Vertical farmers offer their vision of the future in a video
The video offers a brief introduction to the concept of vertical farming, an innovative method that may have implications for urban living in the future.
The project shown is the Center For Urban Agriculture – a ‘classic’ conceptual high-rise net-zero vertical farm that the architects Mithun designed for the Cascadia Green Building Council’s 2007 Living Building Challenge.
“If we just took Manhattan … how many people do you think we can feed raising food on the rooftops … ?”
Dickson Despommier, Professor of Environmental Health Sciences, Columbia University
If you want to know more about vertical farming, this website gives a really detailed explanation of the concept with some quite cool pictures.
The top picture on there is a photo of what’s called a Living Tower that looks a bit like a multi-storey car park – which raises the question of whether some existing multi-storeys could potentially be repurposed as vertical farms, which might perhaps be an even greener approach?
The Wikipedia page about vertical farming describes it as “a proposed agricultural technique involving large scale agriculture in urban highrises or farm-scrapers”.
The zoo that grows its own bare necessities
A BBC report has a video podcast describing how a UK zoo is testing vertical farming as a way of growing crops to feed some of its animals which cuts running costs and allows the animals to forage for their food.
In the podcast the reporter also interviews Chris Bradford, the UK’s first vertical farmer who gives a brief explanation of the benefits of vertical farming.
This YouTube video shows the vertical farm in Paignton Zoo in action:
Even Sting and his wife, Trudie Styler have managed to get in on the act and Sting is actually planning to produce a film on the subject!
Are there any disadvantages to vertical farming?
This article identifies one of the disadvantages as being that huge investment will be needed to start these vertical farms and that the high-rise buildings would be at risk from “natural calamities like earthquakes”.

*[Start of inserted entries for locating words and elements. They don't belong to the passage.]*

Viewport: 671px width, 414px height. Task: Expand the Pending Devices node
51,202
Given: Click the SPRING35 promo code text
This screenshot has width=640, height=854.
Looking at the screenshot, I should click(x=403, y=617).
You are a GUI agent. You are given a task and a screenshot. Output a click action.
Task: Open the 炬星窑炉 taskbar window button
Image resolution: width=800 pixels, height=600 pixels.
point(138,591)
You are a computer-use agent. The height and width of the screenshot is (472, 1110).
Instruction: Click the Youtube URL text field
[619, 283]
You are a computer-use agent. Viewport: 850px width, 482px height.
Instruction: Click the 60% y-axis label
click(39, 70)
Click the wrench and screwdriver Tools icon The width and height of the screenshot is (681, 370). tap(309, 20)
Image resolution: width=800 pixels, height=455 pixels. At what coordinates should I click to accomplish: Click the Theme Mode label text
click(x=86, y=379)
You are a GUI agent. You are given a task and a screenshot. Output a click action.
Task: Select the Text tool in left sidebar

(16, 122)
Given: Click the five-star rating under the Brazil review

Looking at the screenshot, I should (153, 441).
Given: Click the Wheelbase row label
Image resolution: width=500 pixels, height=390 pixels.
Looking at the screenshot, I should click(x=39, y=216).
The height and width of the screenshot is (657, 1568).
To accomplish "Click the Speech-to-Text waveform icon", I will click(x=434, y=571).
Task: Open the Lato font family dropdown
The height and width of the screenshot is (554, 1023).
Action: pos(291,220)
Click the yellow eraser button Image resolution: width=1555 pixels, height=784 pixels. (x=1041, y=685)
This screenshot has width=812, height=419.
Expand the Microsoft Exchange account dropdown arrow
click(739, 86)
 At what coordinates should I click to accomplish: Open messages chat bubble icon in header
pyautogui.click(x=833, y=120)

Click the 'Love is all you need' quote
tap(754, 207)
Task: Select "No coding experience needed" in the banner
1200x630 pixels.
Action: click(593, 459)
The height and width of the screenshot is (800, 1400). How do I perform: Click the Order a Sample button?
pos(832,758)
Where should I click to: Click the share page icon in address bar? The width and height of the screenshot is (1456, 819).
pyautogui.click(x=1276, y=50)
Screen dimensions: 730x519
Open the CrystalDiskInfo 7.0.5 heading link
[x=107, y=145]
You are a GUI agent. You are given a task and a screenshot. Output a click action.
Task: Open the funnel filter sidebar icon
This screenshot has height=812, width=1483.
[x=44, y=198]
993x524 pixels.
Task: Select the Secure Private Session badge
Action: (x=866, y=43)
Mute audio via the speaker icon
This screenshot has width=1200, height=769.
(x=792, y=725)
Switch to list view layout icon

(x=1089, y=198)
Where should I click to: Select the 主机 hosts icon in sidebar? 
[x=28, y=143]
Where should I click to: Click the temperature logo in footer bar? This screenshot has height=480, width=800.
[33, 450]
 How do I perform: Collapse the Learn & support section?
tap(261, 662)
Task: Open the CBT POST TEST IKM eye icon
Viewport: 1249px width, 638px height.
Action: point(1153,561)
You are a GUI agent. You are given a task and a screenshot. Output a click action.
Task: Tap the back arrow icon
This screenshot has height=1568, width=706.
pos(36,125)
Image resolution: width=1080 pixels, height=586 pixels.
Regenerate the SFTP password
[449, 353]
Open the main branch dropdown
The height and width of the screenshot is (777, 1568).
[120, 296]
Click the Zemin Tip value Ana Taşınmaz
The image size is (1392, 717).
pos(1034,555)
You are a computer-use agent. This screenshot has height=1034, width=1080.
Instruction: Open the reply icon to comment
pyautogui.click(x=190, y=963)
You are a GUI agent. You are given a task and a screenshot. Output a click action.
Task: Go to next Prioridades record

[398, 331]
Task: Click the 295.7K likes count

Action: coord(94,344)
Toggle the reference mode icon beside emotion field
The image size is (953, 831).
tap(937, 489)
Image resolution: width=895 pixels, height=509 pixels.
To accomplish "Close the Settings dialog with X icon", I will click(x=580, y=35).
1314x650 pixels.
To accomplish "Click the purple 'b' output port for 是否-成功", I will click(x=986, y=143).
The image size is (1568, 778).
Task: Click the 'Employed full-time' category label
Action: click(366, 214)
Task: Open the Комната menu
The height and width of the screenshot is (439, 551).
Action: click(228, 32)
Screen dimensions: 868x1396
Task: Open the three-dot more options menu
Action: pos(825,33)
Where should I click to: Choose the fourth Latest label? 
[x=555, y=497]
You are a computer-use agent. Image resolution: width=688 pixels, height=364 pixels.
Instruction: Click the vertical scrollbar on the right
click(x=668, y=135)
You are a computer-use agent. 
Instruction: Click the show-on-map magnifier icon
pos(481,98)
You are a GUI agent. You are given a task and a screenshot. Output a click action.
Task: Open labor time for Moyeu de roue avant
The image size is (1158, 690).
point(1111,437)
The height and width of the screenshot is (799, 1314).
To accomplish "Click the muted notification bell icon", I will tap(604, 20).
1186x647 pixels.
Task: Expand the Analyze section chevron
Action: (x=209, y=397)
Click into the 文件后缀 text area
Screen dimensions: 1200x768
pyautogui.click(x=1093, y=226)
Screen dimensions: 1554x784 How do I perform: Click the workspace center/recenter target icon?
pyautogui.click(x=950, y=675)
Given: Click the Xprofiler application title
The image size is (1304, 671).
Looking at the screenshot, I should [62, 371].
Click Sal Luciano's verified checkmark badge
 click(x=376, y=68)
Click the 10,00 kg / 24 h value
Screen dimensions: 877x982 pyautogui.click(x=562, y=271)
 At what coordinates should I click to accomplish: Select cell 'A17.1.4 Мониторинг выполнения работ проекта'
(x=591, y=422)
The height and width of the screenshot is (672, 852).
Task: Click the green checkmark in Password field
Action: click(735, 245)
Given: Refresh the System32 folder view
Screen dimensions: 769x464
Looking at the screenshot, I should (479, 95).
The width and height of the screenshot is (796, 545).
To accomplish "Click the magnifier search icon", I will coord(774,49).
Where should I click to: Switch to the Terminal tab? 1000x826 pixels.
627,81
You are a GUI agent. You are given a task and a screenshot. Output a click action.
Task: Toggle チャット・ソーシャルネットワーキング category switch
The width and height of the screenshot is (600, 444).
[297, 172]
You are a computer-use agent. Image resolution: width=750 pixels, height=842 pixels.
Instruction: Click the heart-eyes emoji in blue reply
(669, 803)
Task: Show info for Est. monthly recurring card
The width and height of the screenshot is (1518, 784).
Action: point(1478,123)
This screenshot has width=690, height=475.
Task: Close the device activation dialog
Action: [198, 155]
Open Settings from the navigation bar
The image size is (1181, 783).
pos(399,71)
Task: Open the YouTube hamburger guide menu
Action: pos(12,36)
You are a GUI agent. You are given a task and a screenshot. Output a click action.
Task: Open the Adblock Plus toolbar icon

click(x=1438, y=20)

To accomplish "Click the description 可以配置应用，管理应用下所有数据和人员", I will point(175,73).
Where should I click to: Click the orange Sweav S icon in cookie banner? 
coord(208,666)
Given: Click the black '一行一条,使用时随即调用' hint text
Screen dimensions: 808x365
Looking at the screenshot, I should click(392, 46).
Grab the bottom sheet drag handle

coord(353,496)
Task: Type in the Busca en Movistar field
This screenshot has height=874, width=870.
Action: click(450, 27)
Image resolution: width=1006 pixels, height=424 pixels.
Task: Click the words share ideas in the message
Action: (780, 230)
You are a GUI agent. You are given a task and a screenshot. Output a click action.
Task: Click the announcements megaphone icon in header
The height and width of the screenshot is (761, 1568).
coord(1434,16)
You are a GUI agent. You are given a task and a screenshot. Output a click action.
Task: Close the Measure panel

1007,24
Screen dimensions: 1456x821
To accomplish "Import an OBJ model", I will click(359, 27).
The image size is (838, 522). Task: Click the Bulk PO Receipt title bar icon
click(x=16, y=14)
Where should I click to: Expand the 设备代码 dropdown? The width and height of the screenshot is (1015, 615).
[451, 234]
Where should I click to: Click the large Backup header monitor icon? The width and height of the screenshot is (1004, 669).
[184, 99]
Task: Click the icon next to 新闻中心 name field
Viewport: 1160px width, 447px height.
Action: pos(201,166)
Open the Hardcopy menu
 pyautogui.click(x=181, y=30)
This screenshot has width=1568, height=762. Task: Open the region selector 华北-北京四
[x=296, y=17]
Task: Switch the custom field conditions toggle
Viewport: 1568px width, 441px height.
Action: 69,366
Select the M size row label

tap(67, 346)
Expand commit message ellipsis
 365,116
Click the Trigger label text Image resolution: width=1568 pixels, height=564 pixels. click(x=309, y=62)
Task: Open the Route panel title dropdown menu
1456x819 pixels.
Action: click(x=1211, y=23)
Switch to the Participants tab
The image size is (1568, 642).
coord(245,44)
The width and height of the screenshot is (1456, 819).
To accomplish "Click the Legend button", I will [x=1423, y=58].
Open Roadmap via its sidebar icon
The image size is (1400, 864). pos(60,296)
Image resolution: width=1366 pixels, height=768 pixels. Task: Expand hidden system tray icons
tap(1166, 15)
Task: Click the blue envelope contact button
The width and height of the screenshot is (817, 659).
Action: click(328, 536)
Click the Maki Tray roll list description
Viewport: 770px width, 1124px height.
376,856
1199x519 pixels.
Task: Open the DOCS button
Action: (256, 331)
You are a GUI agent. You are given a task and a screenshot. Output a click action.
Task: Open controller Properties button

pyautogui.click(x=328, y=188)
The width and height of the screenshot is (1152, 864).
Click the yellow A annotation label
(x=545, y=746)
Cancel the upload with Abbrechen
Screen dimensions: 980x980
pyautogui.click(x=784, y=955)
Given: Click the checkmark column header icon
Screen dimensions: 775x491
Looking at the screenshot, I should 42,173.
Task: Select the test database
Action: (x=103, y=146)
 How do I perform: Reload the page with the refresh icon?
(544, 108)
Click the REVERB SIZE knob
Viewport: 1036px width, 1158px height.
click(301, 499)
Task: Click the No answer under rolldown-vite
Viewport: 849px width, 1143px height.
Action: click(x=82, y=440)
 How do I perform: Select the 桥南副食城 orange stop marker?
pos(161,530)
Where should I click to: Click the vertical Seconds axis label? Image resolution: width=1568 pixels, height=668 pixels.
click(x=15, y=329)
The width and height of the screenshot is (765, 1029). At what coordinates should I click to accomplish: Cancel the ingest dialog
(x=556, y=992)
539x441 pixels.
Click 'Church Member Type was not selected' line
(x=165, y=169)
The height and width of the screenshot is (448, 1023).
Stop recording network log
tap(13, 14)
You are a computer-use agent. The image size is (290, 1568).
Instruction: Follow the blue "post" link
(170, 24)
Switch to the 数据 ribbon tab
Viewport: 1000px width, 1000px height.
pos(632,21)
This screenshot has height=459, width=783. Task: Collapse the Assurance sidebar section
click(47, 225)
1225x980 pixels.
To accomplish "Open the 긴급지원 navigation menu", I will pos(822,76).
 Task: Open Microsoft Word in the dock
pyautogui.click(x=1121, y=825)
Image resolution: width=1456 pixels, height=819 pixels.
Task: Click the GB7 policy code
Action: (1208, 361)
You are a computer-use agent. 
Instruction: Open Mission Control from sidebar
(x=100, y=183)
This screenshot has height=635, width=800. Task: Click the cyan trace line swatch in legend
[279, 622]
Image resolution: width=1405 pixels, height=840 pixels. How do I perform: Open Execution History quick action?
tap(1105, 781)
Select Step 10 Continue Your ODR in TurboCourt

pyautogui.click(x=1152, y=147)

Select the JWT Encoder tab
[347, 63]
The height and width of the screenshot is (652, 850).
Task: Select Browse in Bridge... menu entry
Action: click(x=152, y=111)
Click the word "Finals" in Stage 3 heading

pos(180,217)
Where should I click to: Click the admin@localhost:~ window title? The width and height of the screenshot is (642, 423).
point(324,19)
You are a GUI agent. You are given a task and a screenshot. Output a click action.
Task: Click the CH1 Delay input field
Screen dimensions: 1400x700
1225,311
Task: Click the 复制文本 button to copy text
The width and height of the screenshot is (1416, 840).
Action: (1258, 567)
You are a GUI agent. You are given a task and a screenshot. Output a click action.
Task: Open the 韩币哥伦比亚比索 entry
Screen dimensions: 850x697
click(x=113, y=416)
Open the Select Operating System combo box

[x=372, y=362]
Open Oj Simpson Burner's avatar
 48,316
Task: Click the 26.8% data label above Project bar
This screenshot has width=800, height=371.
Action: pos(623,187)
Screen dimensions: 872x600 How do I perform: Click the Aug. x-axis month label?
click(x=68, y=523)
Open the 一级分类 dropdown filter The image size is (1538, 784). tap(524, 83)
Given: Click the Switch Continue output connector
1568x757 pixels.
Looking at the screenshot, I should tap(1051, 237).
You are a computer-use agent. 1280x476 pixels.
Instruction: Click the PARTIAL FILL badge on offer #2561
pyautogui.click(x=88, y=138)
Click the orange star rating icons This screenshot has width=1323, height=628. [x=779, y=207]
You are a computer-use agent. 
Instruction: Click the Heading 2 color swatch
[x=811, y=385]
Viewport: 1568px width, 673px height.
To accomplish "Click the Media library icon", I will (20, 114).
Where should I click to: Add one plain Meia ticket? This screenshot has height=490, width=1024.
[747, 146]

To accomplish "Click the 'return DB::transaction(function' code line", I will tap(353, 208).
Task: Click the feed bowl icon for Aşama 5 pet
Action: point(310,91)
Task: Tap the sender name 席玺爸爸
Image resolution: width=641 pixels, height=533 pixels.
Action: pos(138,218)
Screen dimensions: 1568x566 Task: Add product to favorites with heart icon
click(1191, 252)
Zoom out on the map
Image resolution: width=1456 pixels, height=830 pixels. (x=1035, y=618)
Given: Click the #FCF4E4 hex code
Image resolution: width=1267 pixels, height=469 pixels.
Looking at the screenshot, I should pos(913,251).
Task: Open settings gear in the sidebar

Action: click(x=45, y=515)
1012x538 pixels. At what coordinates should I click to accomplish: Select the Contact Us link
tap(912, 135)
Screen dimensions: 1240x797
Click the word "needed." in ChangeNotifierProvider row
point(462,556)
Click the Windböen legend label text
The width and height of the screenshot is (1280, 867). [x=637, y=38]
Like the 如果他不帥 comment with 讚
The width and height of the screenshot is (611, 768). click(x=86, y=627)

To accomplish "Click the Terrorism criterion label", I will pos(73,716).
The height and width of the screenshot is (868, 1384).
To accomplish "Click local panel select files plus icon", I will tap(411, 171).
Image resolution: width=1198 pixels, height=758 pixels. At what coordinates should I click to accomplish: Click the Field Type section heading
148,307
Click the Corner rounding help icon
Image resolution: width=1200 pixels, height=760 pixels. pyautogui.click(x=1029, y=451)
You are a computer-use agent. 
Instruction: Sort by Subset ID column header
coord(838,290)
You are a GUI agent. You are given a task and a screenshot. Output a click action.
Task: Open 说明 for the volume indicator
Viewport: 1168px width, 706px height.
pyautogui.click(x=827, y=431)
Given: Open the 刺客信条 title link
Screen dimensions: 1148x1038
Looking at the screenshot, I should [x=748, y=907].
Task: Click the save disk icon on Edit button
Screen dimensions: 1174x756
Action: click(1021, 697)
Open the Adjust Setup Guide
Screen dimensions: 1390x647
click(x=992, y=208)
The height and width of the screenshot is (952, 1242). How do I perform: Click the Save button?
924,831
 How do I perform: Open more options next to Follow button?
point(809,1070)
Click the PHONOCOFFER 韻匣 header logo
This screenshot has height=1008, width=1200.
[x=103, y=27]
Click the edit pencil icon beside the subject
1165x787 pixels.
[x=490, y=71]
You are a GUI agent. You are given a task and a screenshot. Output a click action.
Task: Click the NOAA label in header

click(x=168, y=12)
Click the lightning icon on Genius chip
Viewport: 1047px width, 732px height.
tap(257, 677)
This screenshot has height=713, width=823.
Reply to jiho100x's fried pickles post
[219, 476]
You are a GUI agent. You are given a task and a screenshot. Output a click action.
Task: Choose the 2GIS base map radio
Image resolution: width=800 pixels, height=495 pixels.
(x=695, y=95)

Another article lists one of the potential drawbacks as being the fact that the farms are likely to be irrigated using black water which may put people off buying the resulting crops.
The article listed quite a few other disadvantages, including the fact that the systems would be largely automated and the impact this may have on occupations like farming, delivery drivers and garbage collectors.
It also states that there could be a more limited variety of fresh foods offered, as not all plants and vegetables are suited to being grown in this type of environment.
This next video is called BIG IDEAS: Dickson Despommier’s Vertical Farming
The video prompted one of its viewers to make the following comment:
‘This guy talks like he’s never actually been in an unlit multi-story building.
Protip: Even buildings with completely glass facades are internally lit with electric lights. Sunlight only penetrates so far. How many plant leafs in a multistory building do you think sunlight penetrates through before that light is gone?’
This does actually give a bit of food for thought and makes one wonder if these highrise farms would suffer from a reduction of light if they’re surrounded by other highrise buildings.
Perhaps that’s a problem that could be overcome by siting the vertical farms next to the mirrored buildings that seem to be quite common in many cities these days so that they can take advantage of reflected light.
Would the type of laminate that’s used to give a mirrored finish to buildings provide sufficient reflected light to allow the plants to grow?
Would this require the business model to ‘factor in’ the costs and benefits of ‘doing a deal’ with adjacent buildings?
Is there anybody out there that knows the answers to some of these questions?